Réponse courte. La défense, la cybersécurité et la souveraineté numérique constituent un angle de visite pertinent de VivaTech 2026 (17 au 20 juin 2026, Paris Expo Porte de Versailles) pour les décideurs défense, cyber, souveraineté, DSI, RSSI, innovation, directions publiques, industriels dual-use et COMEX. Les sujets clés : renseignement en sources ouvertes, cyberdéfense augmentée, contre-ingérence informationnelle, cryptographie post-quantique et RAG souverain. Le cadre institutionnel français est structuré par la DGA, l’AMIAD, le COMCYBER et l’ANSSI. TW3 Partners reçoit au Hall 7.2, Allée C, Stand 74.
Sommaire
- Contexte : IA, défense et souveraineté en 2026
- Acteurs institutionnels et écosystème
- Cas d’usage IA défense et cyber, et critères d’évaluation
- Questions à poser aux fournisseurs
- Risques à auditer avant déploiement
- Critères de choix d’une solution IA défense ou cyber
- Cadre réglementaire et institutionnel
- Méthode TW3 Partners
- Pour aller plus loin
- FAQ
- Sources
Contexte : IA, défense et souveraineté en 2026
Le thème défense, cyber et souveraineté numérique s’inscrit dans un contexte européen marqué par les tensions géopolitiques, la montée des cybermenaces et le développement de l’IA dual-use. Côté marché, le Stanford HAI AI Index 2025 chiffre l’investissement privé en IA aux États-Unis à 109,1 Md$ en 2024, dont 33,9 Md$ pour la seule IA générative au niveau mondial (en hausse de 18,7 % sur un an). McKinsey, The State of AI 2024 indique que 65 % des organisations déclaraient utiliser la GenAI en 2024, contre 33 % un an plus tôt. Ces chiffres sont macroéconomiques et ne mesurent pas spécifiquement le domaine défense ou cyber.

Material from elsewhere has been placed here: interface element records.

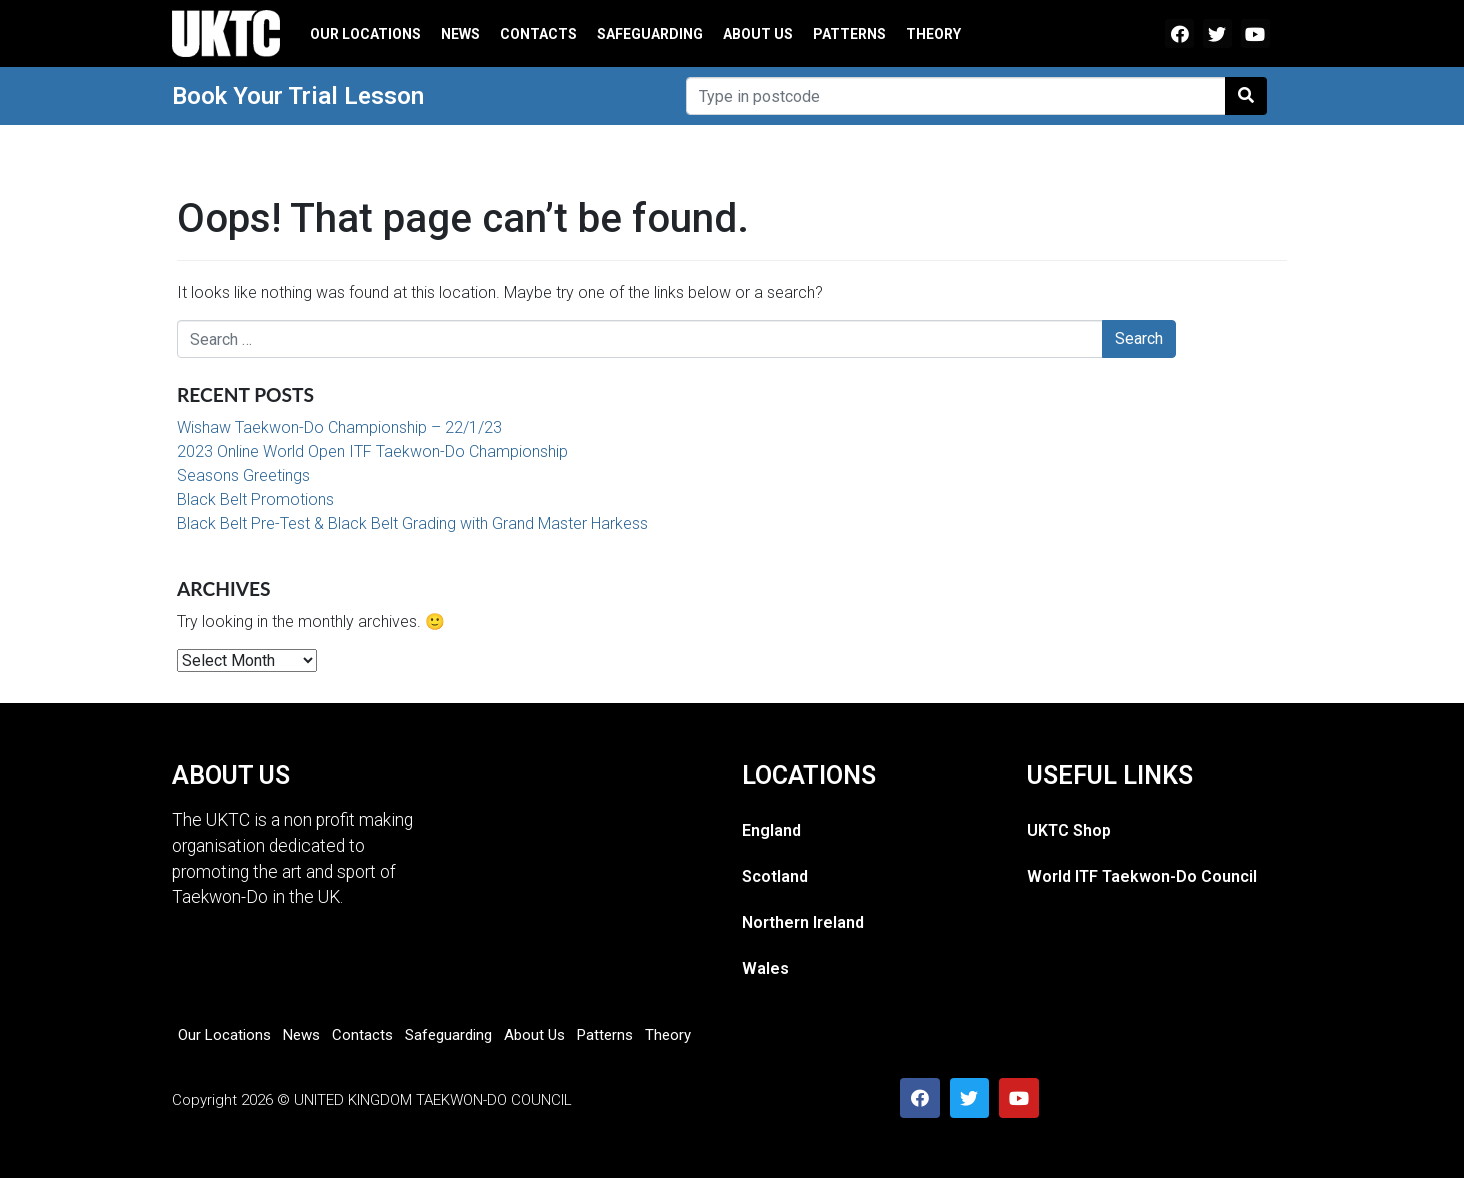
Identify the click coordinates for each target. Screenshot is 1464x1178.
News (460, 34)
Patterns (849, 34)
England (771, 830)
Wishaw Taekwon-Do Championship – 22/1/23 (339, 427)
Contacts (538, 34)
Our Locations (365, 34)
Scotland (775, 876)
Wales (765, 968)
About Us (758, 34)
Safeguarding (650, 34)
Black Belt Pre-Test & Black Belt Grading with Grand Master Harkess (412, 523)
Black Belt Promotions (255, 499)
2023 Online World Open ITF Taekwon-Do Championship (372, 451)
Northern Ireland (803, 922)
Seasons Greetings (243, 475)
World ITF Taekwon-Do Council (1142, 876)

Pour son édition anniversaire 2026, le communiqué officiel (Publicis Groupe et Les Echos-Le Parisien) annonce 15 000 startups, plus de 1 500 démonstrations, plus de 4 000 rendez-vous d’affaires et de networking, et une surface d’exposition élargie d’environ 30 %. L’Allemagne est désignée « pays de l’année » 2026. À titre de référence, l’édition 2025 avait réuni environ 180 000 visiteurs et 171 nationalités. VivaTech est un salon généraliste de l’innovation, et non un salon de défense.
Acteurs institutionnels et écosystème
- DGA (Direction générale de l’armement). Conduit les programmes d’armement et l’innovation de défense.
- AMIAD (Agence ministérielle pour l’intelligence artificielle de Défense). Créée le 1er mai 2024, service à compétence nationale rattaché au ministre des Armées, son pôle de recherche est implanté à l’École Polytechnique. Elle structure la stratégie IA de défense et organise le passage à l’échelle, en faisant le lien entre recherche, innovation et besoins opérationnels.
- COMCYBER. Commandement de la cyberdéfense des armées.
- ANSSI. Autorité nationale en matière de sécurité des systèmes d’information : doctrine, qualifications et certifications.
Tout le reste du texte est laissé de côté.